Title page for ETD etd-07012009-173743

Type of Document Master's Thesis
Author Ahmad, Rasheed A
Author's Email Address rasheed1983@gmail.com
URN etd-07012009-173743
Title Characterization of Endoreplicated Nuclei in Arabidopsis thaliana
Degree Master of Science (M.S.)
Department Biochemistry (Biological Sciences)
Advisory Committee
Advisor Name Title
Kato, Naohiro Committee Chair
Grove, Anne Committee Member
Larkin, John C. Committee Member
Sbovoda, Kurt Committee Member
  • sorting
  • localization
  • self-interaction
  • domains
  • Topoisomerase VI
Date of Defense 2009-06-19
Availability unrestricted
A model plant, Arabidopsis thaliana, duplicates its chromosomes without cell division, in a process known as endoreplication. The primary objective of this study was to identify genes and proteins that specifically accumulate in endoreplicated nuclei in Arabidopsis thaliana. Analysis of nuclei sorted by fluorescent activated cell sorter (FACS) revealed that ploidy levels and nuclear volume were positively correlated. However, the protein amounts among 2C, 4C, and 8C nuclei had no significant differences. This indicated a decrease of the protein concentration in endoreplicated nuclei. In contrast, the RNA amount in the 8C nuclei was 1.3- and 1.4-fold higher than that in the 4C and 2C nuclei, respectively. This suggested an increase of RNA after the second round of endoreplication.
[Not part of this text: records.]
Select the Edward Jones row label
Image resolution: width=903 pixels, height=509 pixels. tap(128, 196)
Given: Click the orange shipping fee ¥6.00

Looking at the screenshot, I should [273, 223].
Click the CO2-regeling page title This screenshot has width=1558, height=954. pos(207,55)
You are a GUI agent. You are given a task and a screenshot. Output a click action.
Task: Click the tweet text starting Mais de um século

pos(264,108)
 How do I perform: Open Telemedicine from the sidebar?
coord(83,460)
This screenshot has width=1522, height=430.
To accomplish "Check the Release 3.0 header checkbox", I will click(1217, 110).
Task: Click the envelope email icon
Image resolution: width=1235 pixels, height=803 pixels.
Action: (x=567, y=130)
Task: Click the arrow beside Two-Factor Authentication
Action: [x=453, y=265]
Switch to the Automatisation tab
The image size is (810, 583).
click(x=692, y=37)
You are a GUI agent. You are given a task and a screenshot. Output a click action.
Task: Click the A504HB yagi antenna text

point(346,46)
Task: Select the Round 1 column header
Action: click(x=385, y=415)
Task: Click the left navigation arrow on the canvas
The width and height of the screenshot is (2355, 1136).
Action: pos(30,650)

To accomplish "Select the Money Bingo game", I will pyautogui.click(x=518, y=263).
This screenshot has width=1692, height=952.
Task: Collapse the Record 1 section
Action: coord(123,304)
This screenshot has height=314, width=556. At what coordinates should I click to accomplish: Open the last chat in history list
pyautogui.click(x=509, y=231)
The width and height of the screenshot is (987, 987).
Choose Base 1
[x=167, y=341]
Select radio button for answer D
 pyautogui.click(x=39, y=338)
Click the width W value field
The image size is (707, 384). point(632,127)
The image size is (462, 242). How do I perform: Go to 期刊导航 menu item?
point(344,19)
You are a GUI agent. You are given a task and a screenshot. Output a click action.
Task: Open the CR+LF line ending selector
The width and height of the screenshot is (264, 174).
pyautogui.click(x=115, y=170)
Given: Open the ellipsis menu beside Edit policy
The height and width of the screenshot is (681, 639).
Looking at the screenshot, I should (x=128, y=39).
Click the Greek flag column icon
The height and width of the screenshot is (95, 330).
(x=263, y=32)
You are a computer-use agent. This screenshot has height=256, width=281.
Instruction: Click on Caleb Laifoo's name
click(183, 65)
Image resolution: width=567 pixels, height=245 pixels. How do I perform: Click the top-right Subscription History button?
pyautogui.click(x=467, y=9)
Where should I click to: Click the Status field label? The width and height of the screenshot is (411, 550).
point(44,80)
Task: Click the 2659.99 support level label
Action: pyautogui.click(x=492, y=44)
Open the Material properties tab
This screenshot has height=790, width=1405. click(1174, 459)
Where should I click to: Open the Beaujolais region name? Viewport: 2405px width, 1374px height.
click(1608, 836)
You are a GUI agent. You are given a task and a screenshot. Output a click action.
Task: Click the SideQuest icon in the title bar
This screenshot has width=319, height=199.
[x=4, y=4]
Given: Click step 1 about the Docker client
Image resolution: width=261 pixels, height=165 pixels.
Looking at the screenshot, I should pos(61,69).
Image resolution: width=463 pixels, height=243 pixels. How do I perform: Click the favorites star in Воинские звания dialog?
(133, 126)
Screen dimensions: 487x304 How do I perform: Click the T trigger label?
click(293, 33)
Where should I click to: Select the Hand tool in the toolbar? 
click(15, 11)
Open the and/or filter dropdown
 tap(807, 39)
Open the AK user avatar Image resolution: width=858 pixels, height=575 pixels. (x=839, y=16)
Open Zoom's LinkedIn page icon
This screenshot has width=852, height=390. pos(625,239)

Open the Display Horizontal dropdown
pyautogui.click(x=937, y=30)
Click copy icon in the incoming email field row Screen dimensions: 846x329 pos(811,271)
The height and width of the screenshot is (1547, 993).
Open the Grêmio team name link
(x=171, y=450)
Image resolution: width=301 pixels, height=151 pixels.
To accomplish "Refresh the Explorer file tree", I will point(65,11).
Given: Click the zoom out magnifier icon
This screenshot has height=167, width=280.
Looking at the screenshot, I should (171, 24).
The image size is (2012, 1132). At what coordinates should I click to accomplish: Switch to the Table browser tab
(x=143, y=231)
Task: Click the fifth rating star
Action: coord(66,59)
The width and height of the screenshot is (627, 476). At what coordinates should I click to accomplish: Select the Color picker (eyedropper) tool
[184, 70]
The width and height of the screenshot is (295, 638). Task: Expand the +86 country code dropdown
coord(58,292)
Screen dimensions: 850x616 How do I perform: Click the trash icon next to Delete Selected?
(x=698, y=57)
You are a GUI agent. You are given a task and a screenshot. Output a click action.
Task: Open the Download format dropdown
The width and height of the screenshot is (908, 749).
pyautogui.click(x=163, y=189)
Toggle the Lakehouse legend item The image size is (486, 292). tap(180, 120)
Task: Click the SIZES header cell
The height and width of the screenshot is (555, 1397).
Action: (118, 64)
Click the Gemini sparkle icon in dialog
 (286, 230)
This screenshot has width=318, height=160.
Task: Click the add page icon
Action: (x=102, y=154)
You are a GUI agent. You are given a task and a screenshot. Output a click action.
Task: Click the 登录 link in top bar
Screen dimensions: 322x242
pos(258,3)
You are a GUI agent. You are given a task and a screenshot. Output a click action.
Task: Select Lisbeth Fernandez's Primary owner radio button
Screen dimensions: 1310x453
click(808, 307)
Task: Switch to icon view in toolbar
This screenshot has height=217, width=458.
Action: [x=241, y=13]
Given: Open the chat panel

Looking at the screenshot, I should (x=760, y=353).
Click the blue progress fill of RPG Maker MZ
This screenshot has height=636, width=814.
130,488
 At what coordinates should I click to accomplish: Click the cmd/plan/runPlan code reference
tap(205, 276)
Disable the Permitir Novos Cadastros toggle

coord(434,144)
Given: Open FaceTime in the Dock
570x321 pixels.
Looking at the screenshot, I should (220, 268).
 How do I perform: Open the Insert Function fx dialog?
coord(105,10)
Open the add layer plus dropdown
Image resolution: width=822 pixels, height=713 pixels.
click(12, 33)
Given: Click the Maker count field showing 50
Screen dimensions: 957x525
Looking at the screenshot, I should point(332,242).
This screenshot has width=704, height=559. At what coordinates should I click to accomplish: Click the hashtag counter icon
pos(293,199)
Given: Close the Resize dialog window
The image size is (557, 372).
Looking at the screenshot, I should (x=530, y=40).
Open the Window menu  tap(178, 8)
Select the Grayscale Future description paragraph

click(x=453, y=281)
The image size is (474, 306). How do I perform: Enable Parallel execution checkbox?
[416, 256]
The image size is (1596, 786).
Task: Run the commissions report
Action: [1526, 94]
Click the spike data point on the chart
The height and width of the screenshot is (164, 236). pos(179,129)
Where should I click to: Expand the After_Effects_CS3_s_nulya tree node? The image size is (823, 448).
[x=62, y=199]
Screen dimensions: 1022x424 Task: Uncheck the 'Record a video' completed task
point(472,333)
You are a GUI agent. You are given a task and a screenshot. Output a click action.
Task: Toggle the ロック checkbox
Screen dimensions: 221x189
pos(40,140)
The secondary objective was to identify the biological function of unique domains found in Arabidopsis topoisomerase VI subunit B (AtTopVIB) that contributes to endoreplication. Using the AtTopVIB amino acid sequence and protein database search engine, I identified two unique domains to which I designated the insertion of the N-terminal domain (IND) and the extension in the C-terminal domain (ECD). These domains are well conserved between Arabidopsis and Oryza sativa (rice) but very unique in the entire family. Towards understanding the biological function of these domains, I analyzed the localization of AtTopVIB in Arabidopsis protoplasts with yellow-fluorescent protein (YFP). The results indicated that AtTopVIB was localized in the nucleus. Also, I analyzed AtTopVIB self interaction in Arabidopsis protoplasts using split-luciferase. The results indicated a weak self interaction of AtTopVIB. These results suggested that the IND and ECD may be involved in the localization or self-interaction of AtTopVIB in Arabidopsis cells.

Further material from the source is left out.